Primeiro não estamos investindo recursos públicos nesses eventos (de música). E esses eventos trazem retorno econômico para a cidade. Em paralelo a isto, as soluções que estamos dando para a cidade são importantes e repercutem como legado social. Não são voltados para 12 dias de evento e sim para um legado para a cidade. Com relação a críticas, nós vivemos numa democracia. Temos que lidar com isto de forma sempre atenta, e, se tiver fundamento, fazer uma auto crítica e corrigir eventuais erros. E, claro, rebater as fake news, o grande problema é que hoje nós temos uma produção de desinformação, e aí é uma luta inglória.

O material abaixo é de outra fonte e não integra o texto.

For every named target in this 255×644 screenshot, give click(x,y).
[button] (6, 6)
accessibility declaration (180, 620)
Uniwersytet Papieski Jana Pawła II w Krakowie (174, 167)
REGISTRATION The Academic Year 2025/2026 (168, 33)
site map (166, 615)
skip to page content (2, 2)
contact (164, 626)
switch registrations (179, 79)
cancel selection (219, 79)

Sobre as negociações climáticas, que afetam a preservação da Amazônia e oportunidades econômicas para o Pará, qual o peso da postura do governo dos EUA, com Trump?

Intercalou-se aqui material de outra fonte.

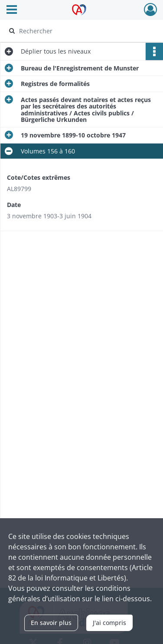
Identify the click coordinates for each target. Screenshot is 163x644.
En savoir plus (51, 622)
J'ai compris (109, 622)
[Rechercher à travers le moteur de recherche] (81, 31)
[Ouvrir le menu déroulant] (12, 10)
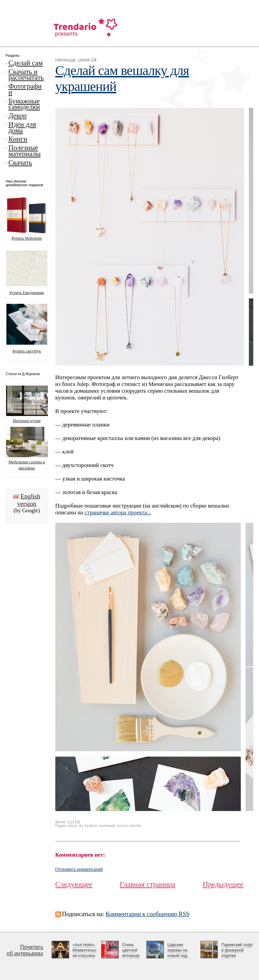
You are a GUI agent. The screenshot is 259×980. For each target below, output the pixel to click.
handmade (107, 826)
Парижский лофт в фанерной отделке (237, 950)
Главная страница (147, 884)
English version (28, 500)
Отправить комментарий (79, 869)
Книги (18, 139)
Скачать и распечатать (26, 75)
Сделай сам (25, 63)
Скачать (20, 162)
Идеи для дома (22, 127)
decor (73, 826)
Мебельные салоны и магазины (32, 462)
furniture (91, 826)
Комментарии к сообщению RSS (147, 914)
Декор (17, 115)
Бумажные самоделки (24, 104)
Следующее (74, 884)
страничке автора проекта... (118, 512)
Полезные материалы (24, 151)
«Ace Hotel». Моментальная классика (84, 950)
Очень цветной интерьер (131, 950)
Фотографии (25, 89)
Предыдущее (223, 884)
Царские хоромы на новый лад (177, 950)
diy (81, 826)
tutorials (135, 826)
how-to (122, 826)
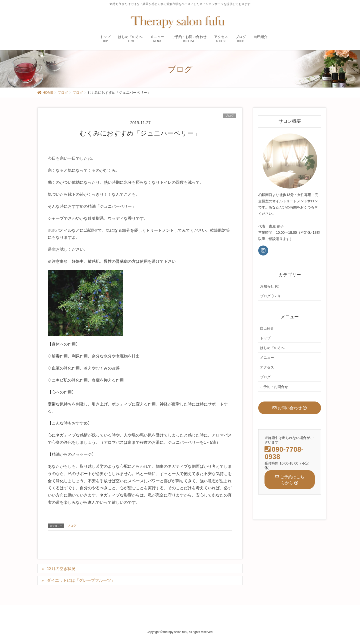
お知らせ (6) (270, 286)
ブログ (230, 116)
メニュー (267, 358)
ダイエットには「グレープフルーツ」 (81, 580)
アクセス (267, 367)
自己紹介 (267, 328)
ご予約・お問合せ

É natural que tudo aquilo que o governo americano sinaliza gere movimentos, em qualquer setor. O que eu tenho defendido é que nós temos que ter foco com a iniciativa privada americana, que mantém suas metas de neutralização de emissões. Também devemos dialogar com os estados subnacionais, por exemplo, a Califórnia e o Texas. Terceiro ponto, o governo americano sai do acordo de Paris, mas não sai da COP. E aí nós devemos apostar num comportamento diplomático e não gerar acirramento dentro dessa estratégia que tem sido uma prática comum do novo governo americano. Nós não devemos valorizar este tipo de comportamento. E por por último, monitorar se o mercado financeiro, se as grandes empresas irão ou não retroceder. Nós devemos apostar no diálogo, até porque, independente de ser um governo republicano ou democrata, o governo americano muito pouco tem feito em favor do financiamento climático no mundo. Nas relações com o Brasil, a Noruega é o nosso principal parceiro no financiamento climático.
O Trump vem ao evento?
A interpretação é de que ele deve mandar delegação. Mas acho que o Brasil tem que insistir na presença do presidente Trump. E que possamos construir soluções que estejam em aderência às responsabilidades e as urgências ambientais. Os eventos climáticos estão transformando um novo normal, e os Estados Unidos é um dos alvos . Não podemos estar à margem desta realidade. Quando uma queimada chega, quando uma enchente atinge alguém, ela não pergunta se este alguém é de direito ou é de esquerda, portanto não cabe negacionismo ambiental.
————————
Nota do Blog: Interessados em ler a entrevista em sua integridade, acessar neste link (para assinantes)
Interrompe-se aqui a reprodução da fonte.